━━ Provided data

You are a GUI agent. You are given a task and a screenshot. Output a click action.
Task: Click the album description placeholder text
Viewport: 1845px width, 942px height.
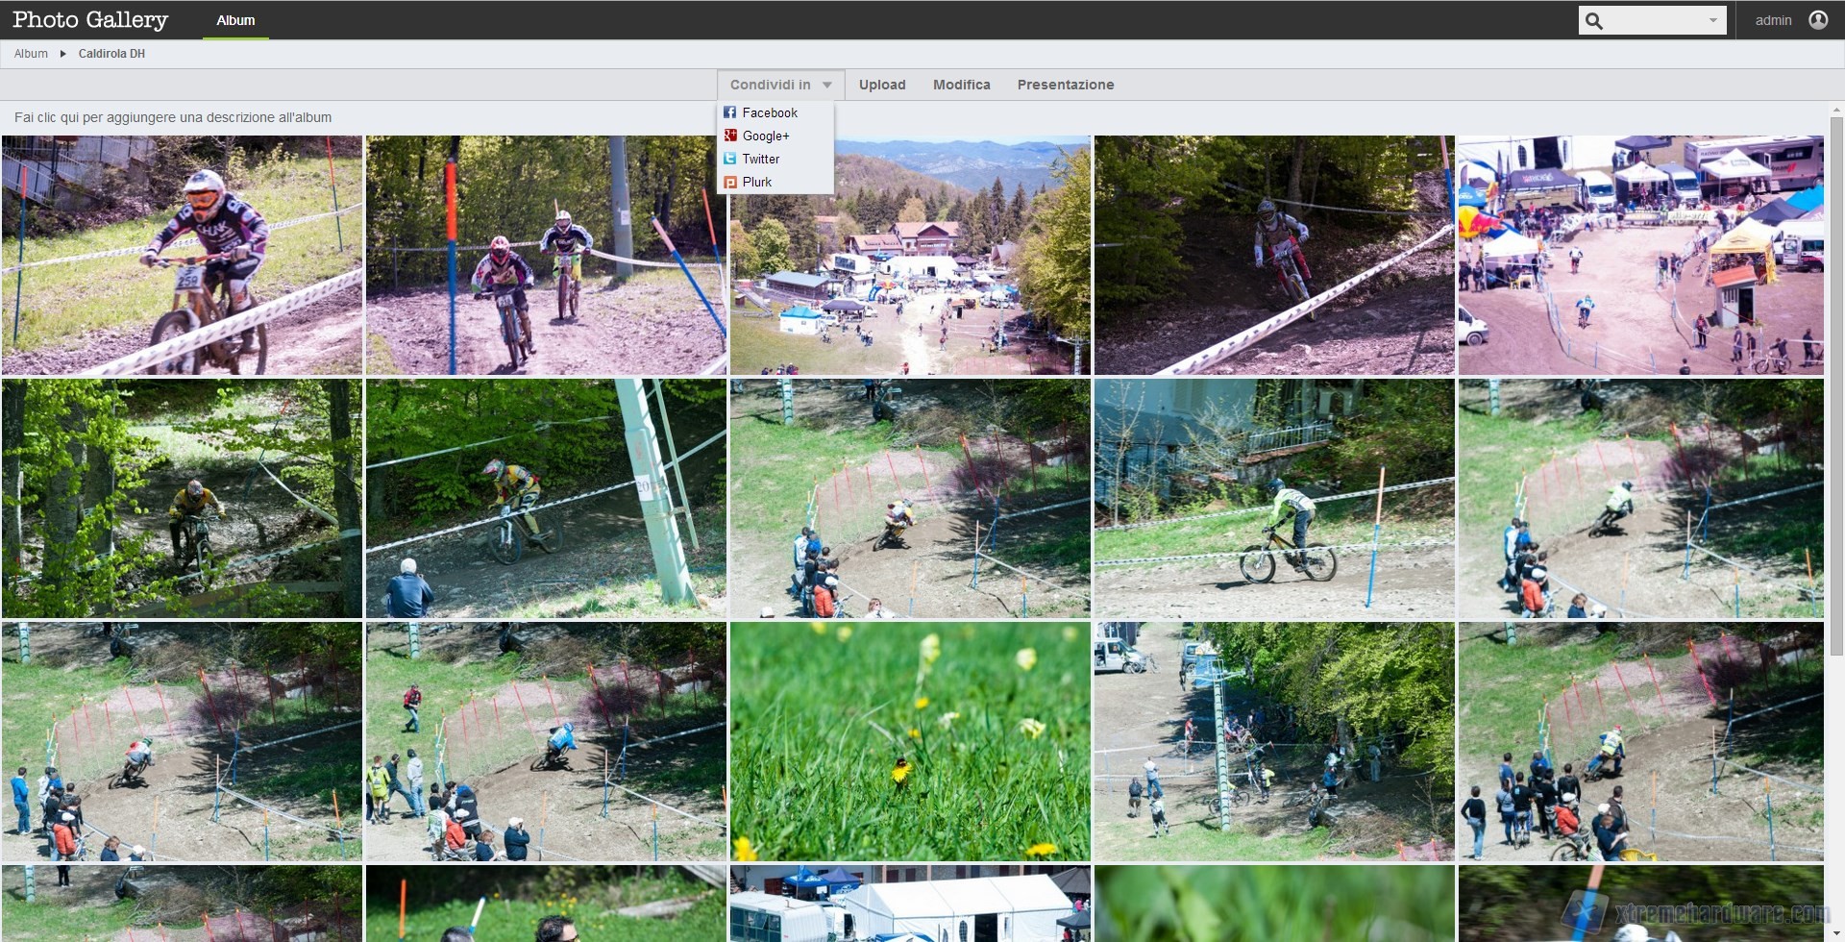coord(173,117)
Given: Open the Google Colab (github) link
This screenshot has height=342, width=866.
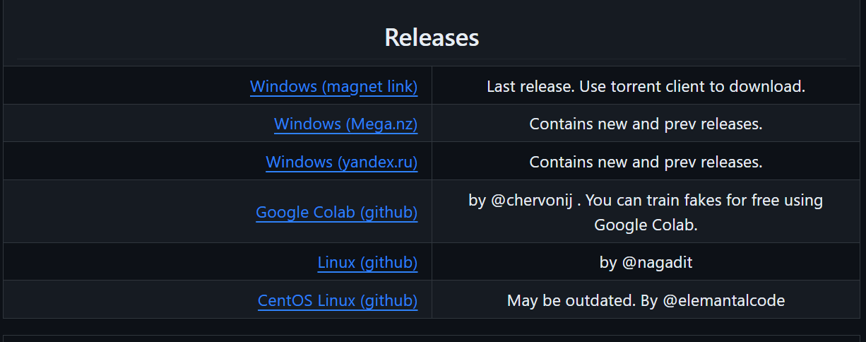Looking at the screenshot, I should (x=336, y=213).
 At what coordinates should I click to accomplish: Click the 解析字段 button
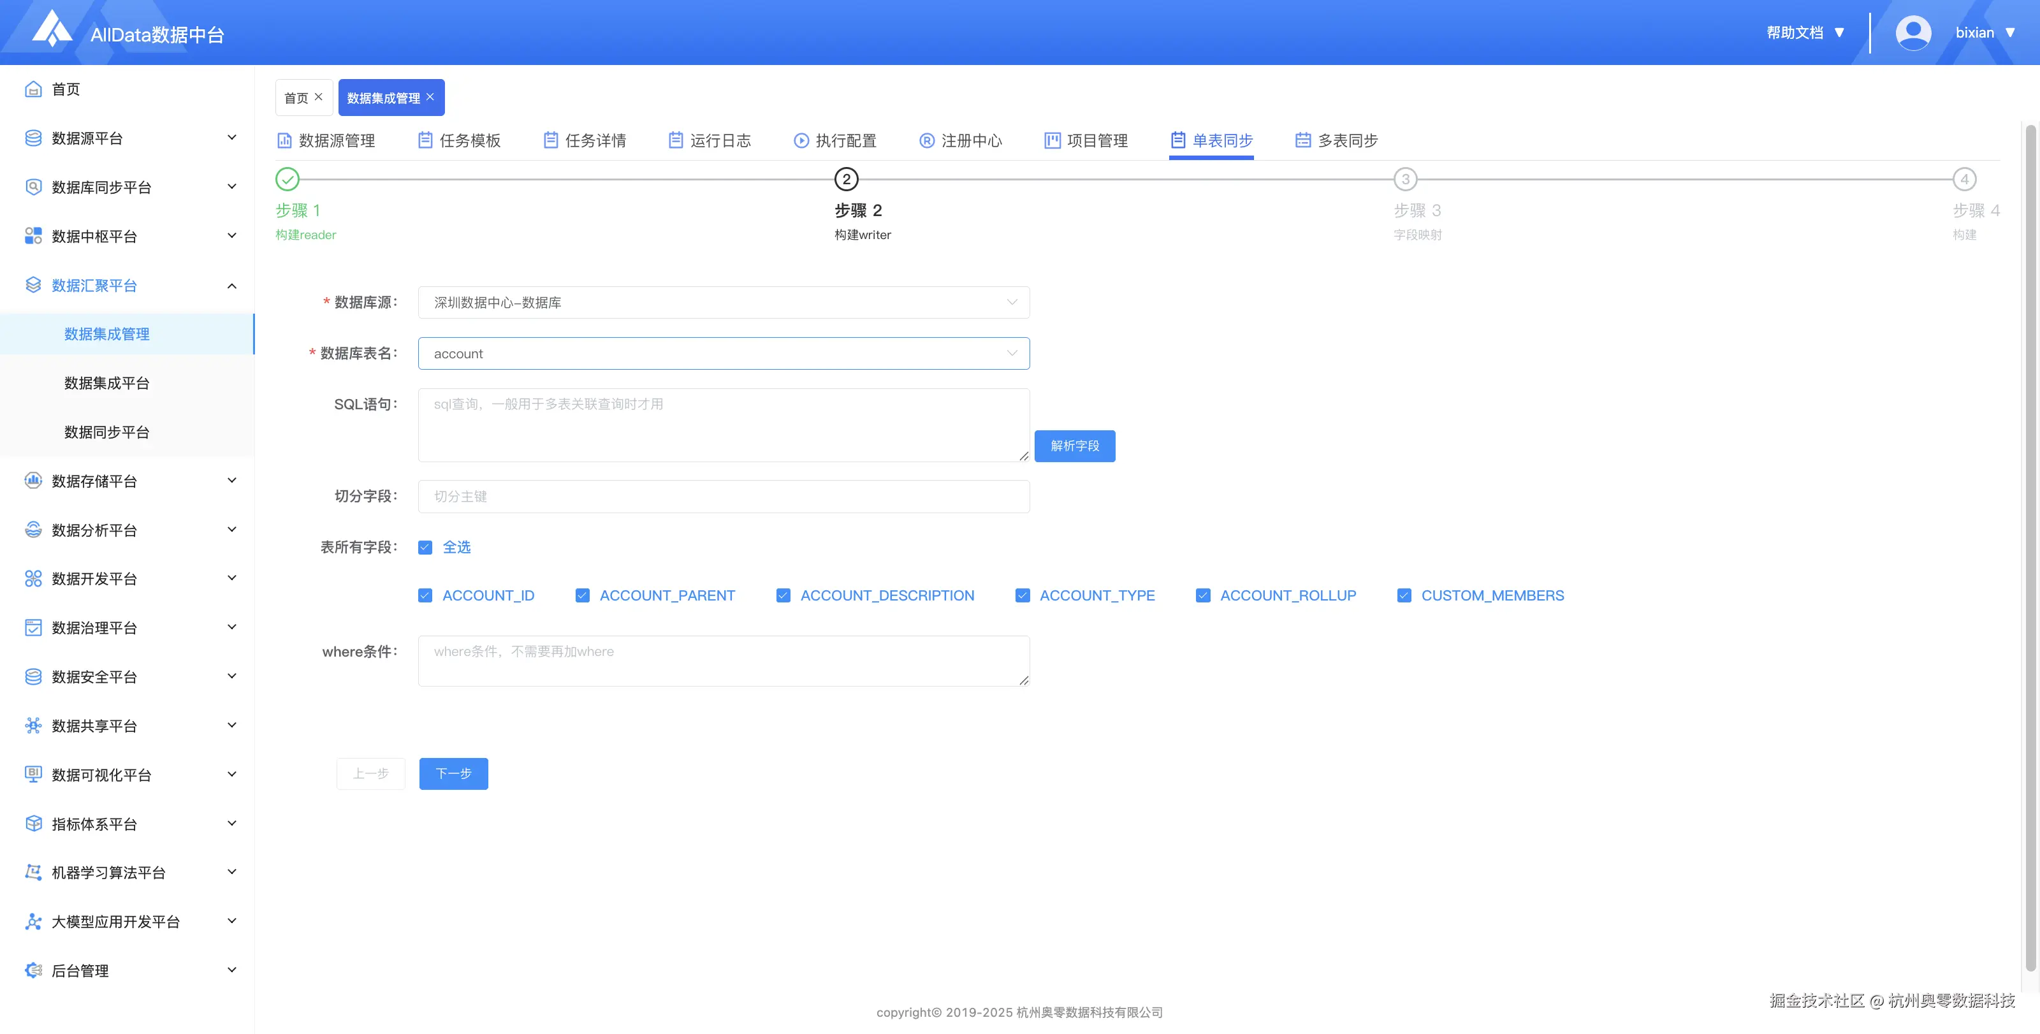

━━━━

# Given task
Format the lines from the one containing "Given: Open the Google Colab (github) link" through the end of the rows above as a Markdown table with the columns Number and Line. Skip blank lines and omit the pictures.

# Result of this task
| Number | Line |
|---|---|
| 1 | Given: Open the Google Colab (github) link |
| 2 | This screenshot has height=342, width=866. |
| 3 | Looking at the screenshot, I should (x=336, y=213). |
| 4 |  At what coordinates should I click to accomplish: Click the 解析字段 button |